_BRIEF_
Your task is to reproduce exactly the lines that run from the beginning of the data through the line where "Click the blue star near July 2024" appears.

═════ RECORDS FOR THE TASK

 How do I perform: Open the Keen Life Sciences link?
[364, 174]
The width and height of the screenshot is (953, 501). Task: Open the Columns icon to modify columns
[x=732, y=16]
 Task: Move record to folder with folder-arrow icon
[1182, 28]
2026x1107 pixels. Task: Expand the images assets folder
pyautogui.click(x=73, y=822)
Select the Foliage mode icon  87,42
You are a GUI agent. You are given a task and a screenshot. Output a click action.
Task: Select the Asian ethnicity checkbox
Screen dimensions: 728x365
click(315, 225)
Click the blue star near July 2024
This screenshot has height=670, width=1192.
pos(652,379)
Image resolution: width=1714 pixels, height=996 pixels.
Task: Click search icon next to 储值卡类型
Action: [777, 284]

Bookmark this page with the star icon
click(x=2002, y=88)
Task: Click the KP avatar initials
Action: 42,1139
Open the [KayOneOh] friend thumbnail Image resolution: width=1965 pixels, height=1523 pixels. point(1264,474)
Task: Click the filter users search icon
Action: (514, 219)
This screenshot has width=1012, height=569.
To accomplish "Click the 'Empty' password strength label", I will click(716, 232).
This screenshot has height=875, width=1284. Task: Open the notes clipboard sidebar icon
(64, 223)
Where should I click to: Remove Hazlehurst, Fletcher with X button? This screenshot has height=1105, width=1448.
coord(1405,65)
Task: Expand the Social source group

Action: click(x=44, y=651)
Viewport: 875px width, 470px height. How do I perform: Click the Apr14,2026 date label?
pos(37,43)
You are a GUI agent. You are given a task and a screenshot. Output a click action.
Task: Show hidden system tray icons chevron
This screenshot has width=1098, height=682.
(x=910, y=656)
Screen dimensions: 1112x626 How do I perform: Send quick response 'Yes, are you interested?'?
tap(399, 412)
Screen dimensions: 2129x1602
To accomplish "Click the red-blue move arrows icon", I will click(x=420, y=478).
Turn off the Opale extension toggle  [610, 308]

══════════

_TASK ANSWER_
 How do I perform: Open the Keen Life Sciences link?
[364, 174]
The width and height of the screenshot is (953, 501). Task: Open the Columns icon to modify columns
[x=732, y=16]
 Task: Move record to folder with folder-arrow icon
[1182, 28]
2026x1107 pixels. Task: Expand the images assets folder
pyautogui.click(x=73, y=822)
Select the Foliage mode icon  87,42
You are a GUI agent. You are given a task and a screenshot. Output a click action.
Task: Select the Asian ethnicity checkbox
Screen dimensions: 728x365
click(315, 225)
Click the blue star near July 2024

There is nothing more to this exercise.